Pasadena’s economy is bolstered by several thriving tech research institutions, including the California Institute of Technology (Caltech), which manages Nasa’s Jet Propulsion Laboratory.
Together Caltech and Nasa are Pasadena’s largest employer, accounting for more than 10 per cent of the city’s workforce, and have so far helped create more than 160 start-ups in fields ranging from software producers to life science companies, two-thirds of which are still active.
Nestled at the foot of the San Gabriel mountains, a 350,000-acre portion of which was designated a national monument by President Obama in 2014, Pasadena is a short drive from some of the country’s most ambitious hiking trails. These include the dauntingly named Devil’s Backbone Trail, which takes in the highest peak in Los Angeles County.
The commute from Pasadena to downtown LA is less strenuous: the Gold Line on LA’s Metro system connects Pasadena to Union Station in under 30 minutes and to Los Angeles International Airport in a little over an hour.
Pasadena has fine examples of early 20th-century residential architecture, including the arts and crafts Gamble House and Frank Lloyd Wright’s 1923 Millard House.
While these are not available to buy, other craftsmen-style homes are, not to mention Spanish colonial revival-style residences dating from the early 1900s, as well as mid-century post-and-beam dwellings.
Property listing site Zillow shows Pasadena as a buyers’ market, with lower median home values compared with other well-heeled LA neighbourhoods.
According to Knight Frank, the average median price for a three-bedroom property in Pasadena ($1,035,000) is about two-thirds of the price for a similar property in the neighbouring suburb of La Cañada Flintridge.
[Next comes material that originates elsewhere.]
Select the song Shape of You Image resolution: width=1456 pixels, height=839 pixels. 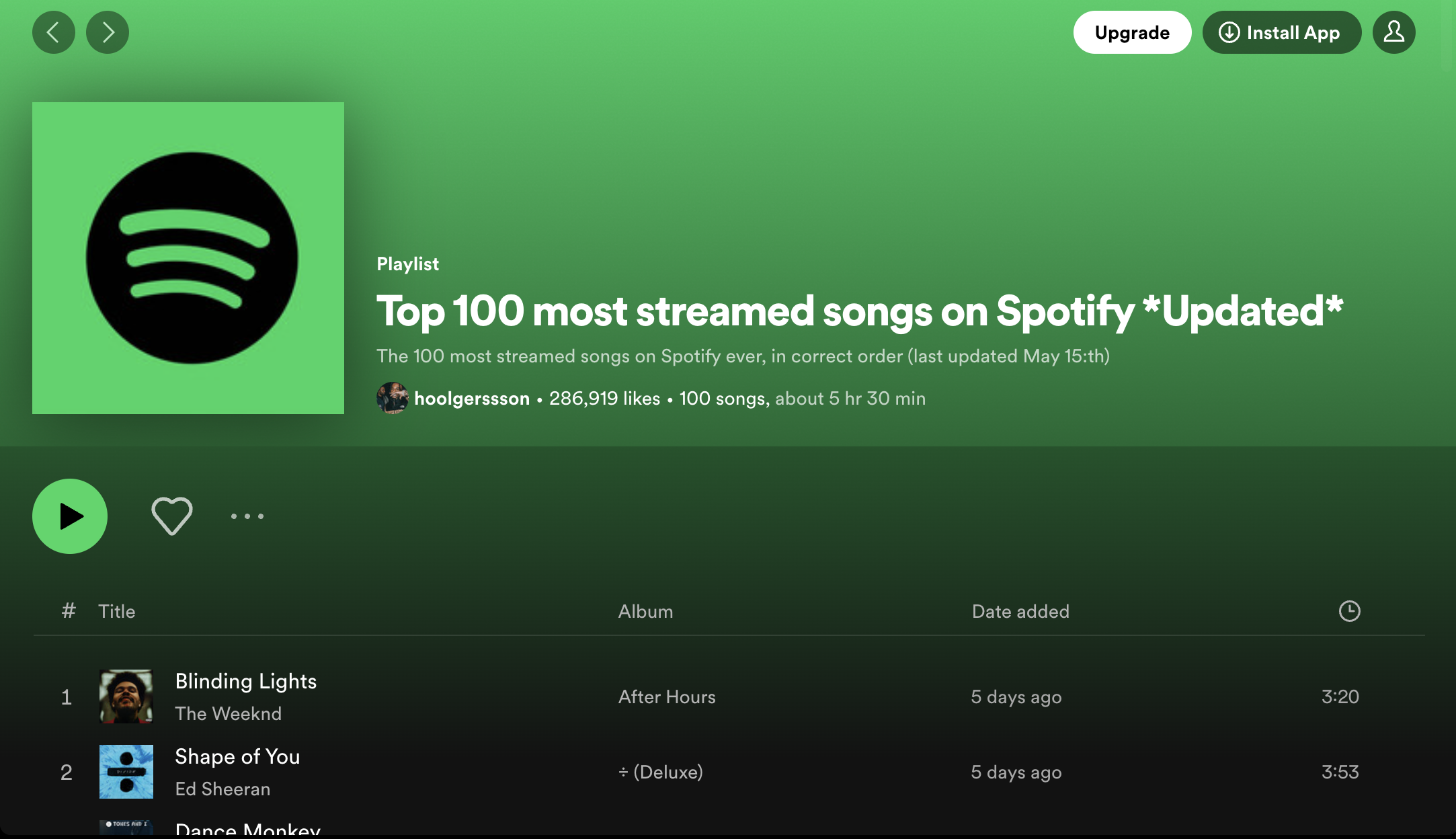coord(238,756)
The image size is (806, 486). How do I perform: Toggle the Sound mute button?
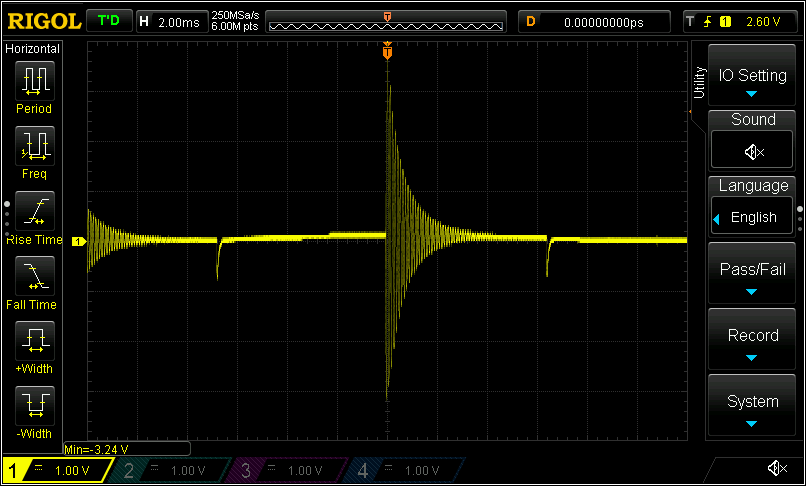click(752, 151)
A two-bedroom apartment in Pasadena ($736,483) is less than half the price of a similar property in West Hollywood ($1,680,833).
The Rose Bowl is the oldest American football contest, held every New Year’s Day in Pasadena since 1902. It is preceded by a parade of flower-covered floats, which brings hundreds of thousands of visitors to the city.
The Rose Bowl Stadium, a National Historic Landmark and home to the University of California, Los Angeles Bruins football team, will celebrate its centenary in 2022. It has hosted concerts by the likes of Beyoncé, Justin Timberlake and JayZ.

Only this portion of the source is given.